Summarizing the question:
Would ECDSA-256 still provide 128 bit security for a 128 bit private key padded to 256-bit?
No, for fixed public 128-bit padding. Given ECDSA curve parameters, the ECDSA public key $Q$ and the padding method that produced the private key $d$, it's possible to devise an attack that finds the private key $d$ with $Q=dG$ using about $2^{65}$ point additions, that is like $65$-bit security.
Left padding extends a 128-bit secret $s$ to $d=k\mathbin\| s=2^{128}k+s$ for some known 128-bit $k$. Thus the problem is to find $s$ given $Q=(2^{128}k+s)G$, that is find $s$ such that $sG=Q-2^{128}kG$. The right hand side can be readily computed. That $s$ can be found using Baby Step/Giant Step, or Pollard's rho.

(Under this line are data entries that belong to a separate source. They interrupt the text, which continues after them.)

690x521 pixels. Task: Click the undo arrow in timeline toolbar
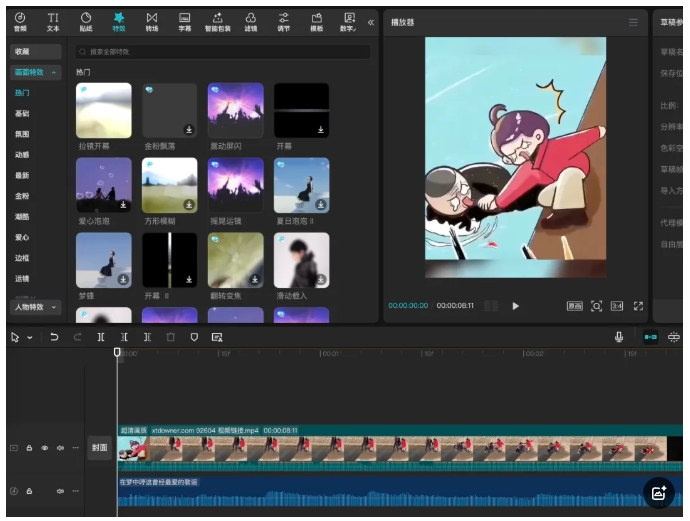pos(54,338)
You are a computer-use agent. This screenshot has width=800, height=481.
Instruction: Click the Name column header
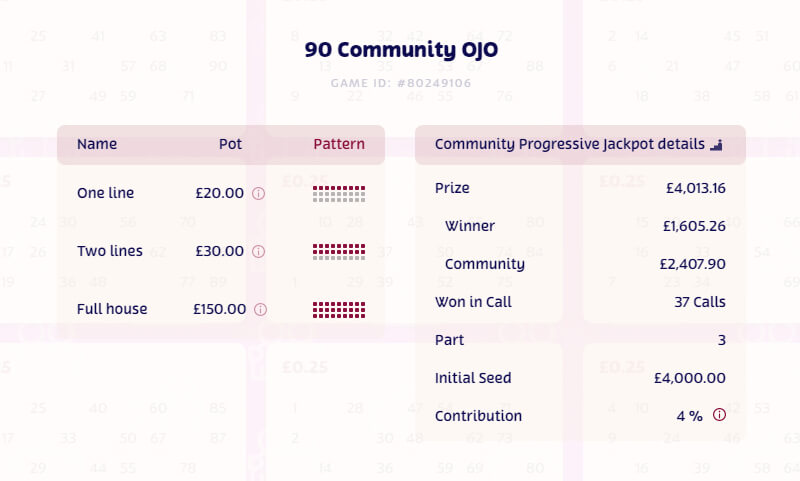pyautogui.click(x=97, y=144)
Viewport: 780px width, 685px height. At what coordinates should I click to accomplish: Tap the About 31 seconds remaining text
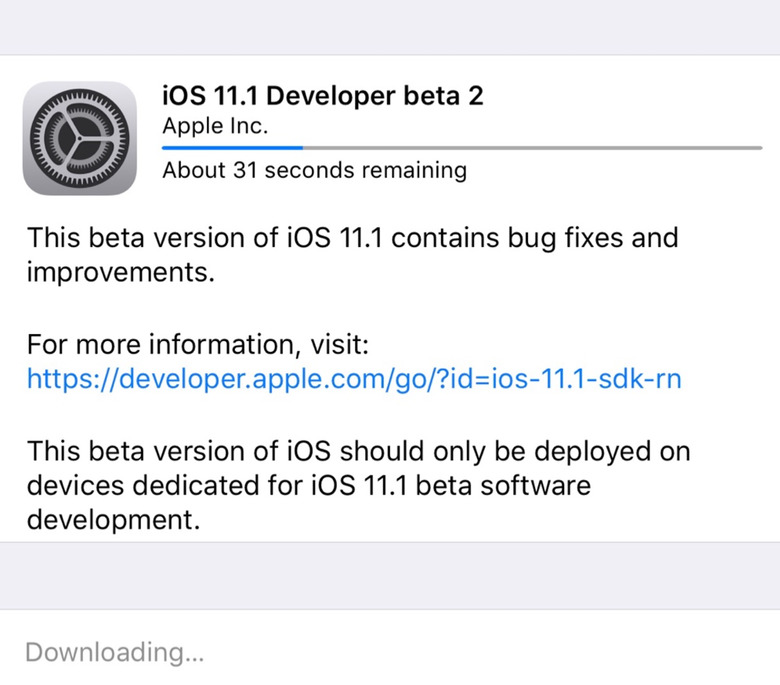pos(314,170)
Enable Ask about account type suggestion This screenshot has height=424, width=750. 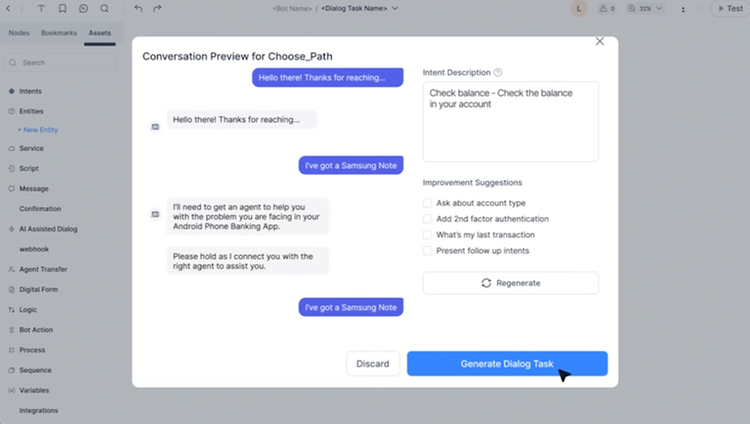tap(427, 203)
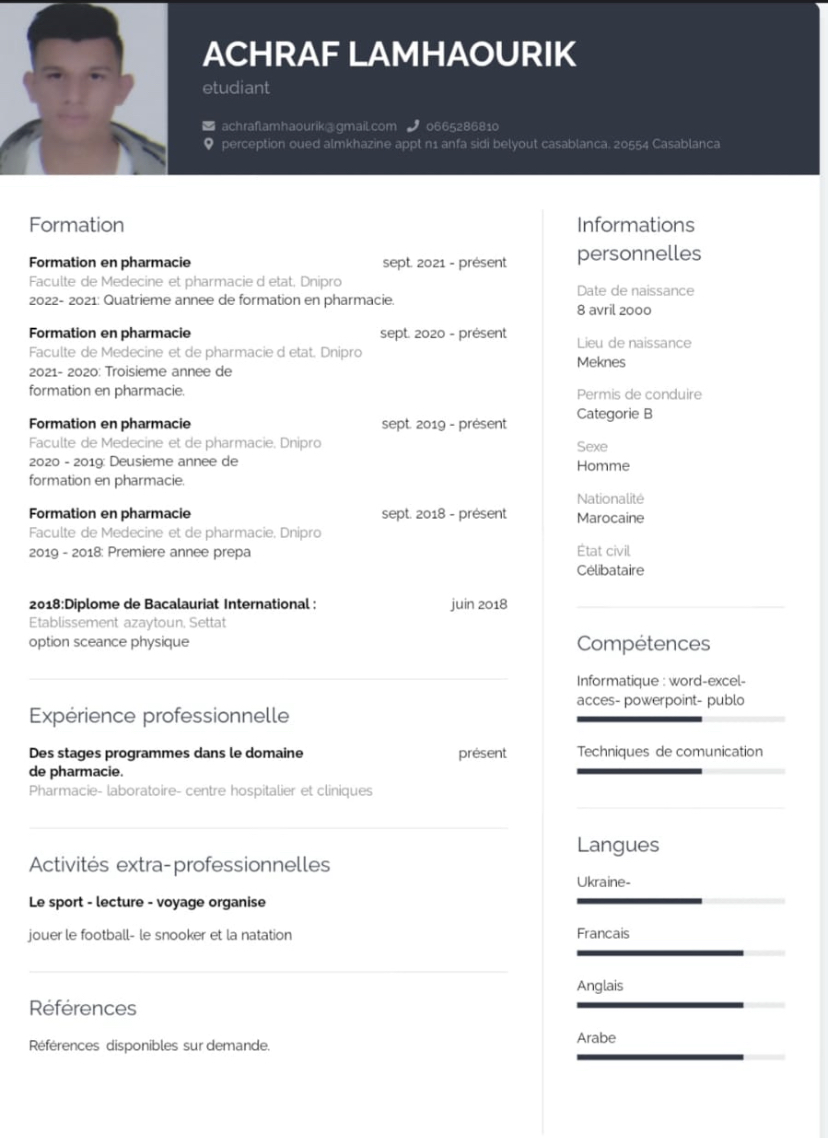This screenshot has height=1138, width=828.
Task: Click the achraflamhaourik@gmail.com email address
Action: 309,126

For right padding, $d=s\mathbin\|k=2^{128}s+k$ and the problem is to find $s$ given $Q=(2^{128}s+k)G$, that is find $s$ such that $s(2^{128}G)=Q-kG$, which is equally easy.
On the other hand, if we build $d$ from $s$ using a hash, for example as $d=(\operatorname{SHA-512}(s)\bmod(n-1))+1$, then we get 128-bit security for single target attack (that is when the adversary attacks a single public key $Q$).
In multi-target attack, the attacker has a collection of $r$ public keys $Q_i$ and is content with finding any $d$ with $dG$ among the $Q_i$. Even with 128-bit to 256-bit expansion with a hash, an attack that simply tries various $s$ (e.g. sequentially) succeeds with about $2^{128}/r$ hashes and scalar multiplications, thus security can't exceed like $\min(136-\log_2(r),128)$ bit.
If we want multi-target security with a 128-bit secret and no diversifier/salt, we need some level of key stretching with e.g. Argon2.